[peft] fix: Add replica_id handling for dense LoRA adapters with TP > 1 by yaoyu-33 · Pull Request #2252 · NVIDIA-NeMo/Megatron-Bridge

yaoyu-33 · 2026-02-06T00:44:43Z

Summary

When using LoRA adapters on dense layers (non-MoE) with TP > 1, only one TP shard was being saved during checkpointing. This caused significant training-inference loss discrepancy because other TP ranks loaded zero/uninitialized adapter weights.

Root Cause

In ParallelLinearAdapter.sharded_state_dict(), there was special replica_id handling for expert adapters (added in PR #1564, related to verl-project/verl#4303), but dense adapters never received the equivalent fix.

For dense adapters with TP > 1:

Each TP rank generates a ShardedTensor with the same replica_id
Shards should be distinguished by global_offset, but during the PEFT-filtered checkpoint save, TP shards are incorrectly deduplicated
Result: Only TP rank 0's shard is saved

Solution

Add replica_id handling for dense adapters similar to expert adapters. When TP > 1, the replica_id is adjusted to include the TP rank, ensuring each TP shard is correctly identified and saved during PEFT-filtered checkpoint saves.

Changes

Add replica_id adjustment for dense adapters with TP > 1 in ParallelLinearAdapter.sharded_state_dict()
Add unit tests for the fix covering:
- Dense adapters with TP > 1 (replica_id correctly updated)
- Dense adapters with TP = 1 (no change to replica_id)
- Expert adapters (still use EP-based replica_id, not affected)

Testing

Unit tests added
Functional tests with multi-GPU TP > 1 (requires CI)

Summary by CodeRabbit

Bug Fixes
- Fixed replica ID assignment for adapter checkpoints when using tensor model parallel configurations, ensuring correct deduplication during checkpoint saving.
Tests
- Added comprehensive test coverage for dense and expert adapter scenarios across different parallel configurations.

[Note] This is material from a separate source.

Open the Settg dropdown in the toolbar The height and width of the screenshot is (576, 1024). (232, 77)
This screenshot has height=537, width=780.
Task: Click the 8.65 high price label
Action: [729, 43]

When using LoRA adapters on dense layers (non-MoE) with TP > 1, only one TP shard was being saved during checkpointing. This caused significant training-inference loss discrepancy because other TP ranks loaded zero/uninitialized adapter weights. The fix for expert adapters already existed (PR #1564, related to verl-project/verl#4303), but dense adapters never received the equivalent fix. This commit adds replica_id handling for dense adapters similar to expert adapters. When TP > 1, the replica_id is adjusted to include the TP rank, ensuring each TP shard is correctly identified and saved during PEFT-filtered checkpoint saves. Changes: - Add replica_id adjustment for dense adapters with TP > 1 in ParallelLinearAdapter.sharded_state_dict() - Add unit tests for the fix covering: - Dense adapters with TP > 1 (replica_id correctly updated) - Dense adapters with TP = 1 (no change to replica_id) - Expert adapters (still use EP-based replica_id, not affected)

copy-pr-bot · 2026-02-06T00:44:47Z

This pull request requires additional validation before any workflows can run on NVIDIA's runners.

Pull request vetters can view their responsibilities here.

Contributors can view more details about this message here.

yaoyu-33 · 2026-02-06T00:44:54Z

/ok to test acaef1a

coderabbitai · 2026-02-06T00:48:46Z

📝 Walkthrough

Walkthrough

This pull request modifies PEFT state dict handling for dense adapters with tensor model parallel (TP) size greater than 1, adjusting replica_id values for correct checkpoint deduplication. Comprehensive test coverage is added for parallel linear adapter state dict scenarios across different parallelism configurations.

Changes

Cohort / File(s)	Summary
PEFT State Dict Logic `src/megatron/bridge/peft/utils.py`	Removed in-function import of `parallel_state` and added new else branch for dense adapters with TP > 1 to adjust `replica_id` to `(original_dim0, tp_rank, original_dim2)` across `linear_in_sd` and `linear_out_sd` for correct deduplication when saving PEFT-filtered checkpoints.
Test Coverage `tests/unit_tests/peft/test_utils.py`	Added three new test cases for ParallelLinearAdapter sharded state dict handling: one for dense adapters with TP > 1 verifying `replica_id` includes TP rank, one for TP = 1 verifying no changes, and one for expert adapters verifying EP-based calculation is unaffected by dense adapter fix.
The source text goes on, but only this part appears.